Podczas jej trwania Ministerstwo Finansów odkupowało obligacje czterech serii i sprzedawało pięciu. Kupić można było standardowo dwuletnie zerokuponowe papiery OK0423. Cena ich sprzedaży wyniosła 1000 zł, a oprocentowanie 0 proc.
Dziś sprzedano obligacje o wartości 4,5 mld zł, w tym 0,54 mld zł serii Ok0423 z ceną równą wartości nominalnej. To wydarzenie bez precedensu jeśli chodzi o instrumenty dłużne oferowane przez Ministerstwo Finansów na rynku krajowym
- poinformował Ministerstwo Finansów na Twitterze.

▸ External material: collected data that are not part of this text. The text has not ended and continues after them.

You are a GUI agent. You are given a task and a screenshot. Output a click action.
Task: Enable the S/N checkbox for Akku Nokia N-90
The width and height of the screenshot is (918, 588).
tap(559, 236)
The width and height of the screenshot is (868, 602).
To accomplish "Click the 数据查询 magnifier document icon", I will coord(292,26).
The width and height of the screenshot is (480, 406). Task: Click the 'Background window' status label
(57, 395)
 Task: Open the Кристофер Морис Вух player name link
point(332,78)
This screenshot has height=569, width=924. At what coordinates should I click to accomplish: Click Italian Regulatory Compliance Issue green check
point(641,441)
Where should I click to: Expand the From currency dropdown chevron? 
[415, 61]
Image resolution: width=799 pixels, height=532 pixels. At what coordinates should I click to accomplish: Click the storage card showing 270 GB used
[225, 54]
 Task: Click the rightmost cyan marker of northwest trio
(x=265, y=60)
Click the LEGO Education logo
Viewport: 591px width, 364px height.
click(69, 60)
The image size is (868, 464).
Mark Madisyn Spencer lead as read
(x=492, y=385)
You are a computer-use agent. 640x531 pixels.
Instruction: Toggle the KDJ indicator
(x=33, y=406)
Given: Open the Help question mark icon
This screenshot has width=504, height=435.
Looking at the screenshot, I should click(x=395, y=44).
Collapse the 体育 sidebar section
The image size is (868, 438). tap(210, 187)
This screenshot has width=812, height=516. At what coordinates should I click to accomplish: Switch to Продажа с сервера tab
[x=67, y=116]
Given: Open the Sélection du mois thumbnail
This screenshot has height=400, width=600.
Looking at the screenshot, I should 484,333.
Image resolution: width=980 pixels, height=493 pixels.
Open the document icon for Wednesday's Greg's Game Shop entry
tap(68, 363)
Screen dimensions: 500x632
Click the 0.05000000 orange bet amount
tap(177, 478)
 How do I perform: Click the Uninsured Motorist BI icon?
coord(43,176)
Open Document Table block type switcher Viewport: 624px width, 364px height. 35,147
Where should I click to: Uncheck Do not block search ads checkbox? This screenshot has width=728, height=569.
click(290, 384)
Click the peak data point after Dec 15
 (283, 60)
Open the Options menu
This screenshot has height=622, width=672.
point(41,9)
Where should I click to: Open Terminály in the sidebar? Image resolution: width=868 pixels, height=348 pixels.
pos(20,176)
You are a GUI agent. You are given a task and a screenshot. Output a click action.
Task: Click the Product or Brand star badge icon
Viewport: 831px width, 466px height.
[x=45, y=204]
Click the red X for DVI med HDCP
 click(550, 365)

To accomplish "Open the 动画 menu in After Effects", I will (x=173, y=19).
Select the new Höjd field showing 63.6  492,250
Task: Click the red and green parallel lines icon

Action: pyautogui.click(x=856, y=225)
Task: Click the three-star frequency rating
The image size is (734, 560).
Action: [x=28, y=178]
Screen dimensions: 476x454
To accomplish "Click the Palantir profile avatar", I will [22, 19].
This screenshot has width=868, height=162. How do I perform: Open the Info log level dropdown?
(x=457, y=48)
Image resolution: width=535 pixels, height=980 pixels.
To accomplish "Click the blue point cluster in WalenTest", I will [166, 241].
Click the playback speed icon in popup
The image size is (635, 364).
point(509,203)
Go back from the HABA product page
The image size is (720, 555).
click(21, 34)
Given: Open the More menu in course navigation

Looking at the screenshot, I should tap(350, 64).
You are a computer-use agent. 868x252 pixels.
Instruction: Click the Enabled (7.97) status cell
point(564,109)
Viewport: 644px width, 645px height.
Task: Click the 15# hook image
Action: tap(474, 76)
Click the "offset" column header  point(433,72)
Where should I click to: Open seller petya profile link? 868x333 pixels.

Jak przekazał wiceminister finansów Sebastian Skuza, to pierwszy raz w historii, gdy MF uplasowało na aukcji obligacje oprocentowane na poziomie 0 proc. Resort uważa, że zerowa rentowność odzwierciedla wysoką wiarygodność kredytową emitenta - podaje Business Insider.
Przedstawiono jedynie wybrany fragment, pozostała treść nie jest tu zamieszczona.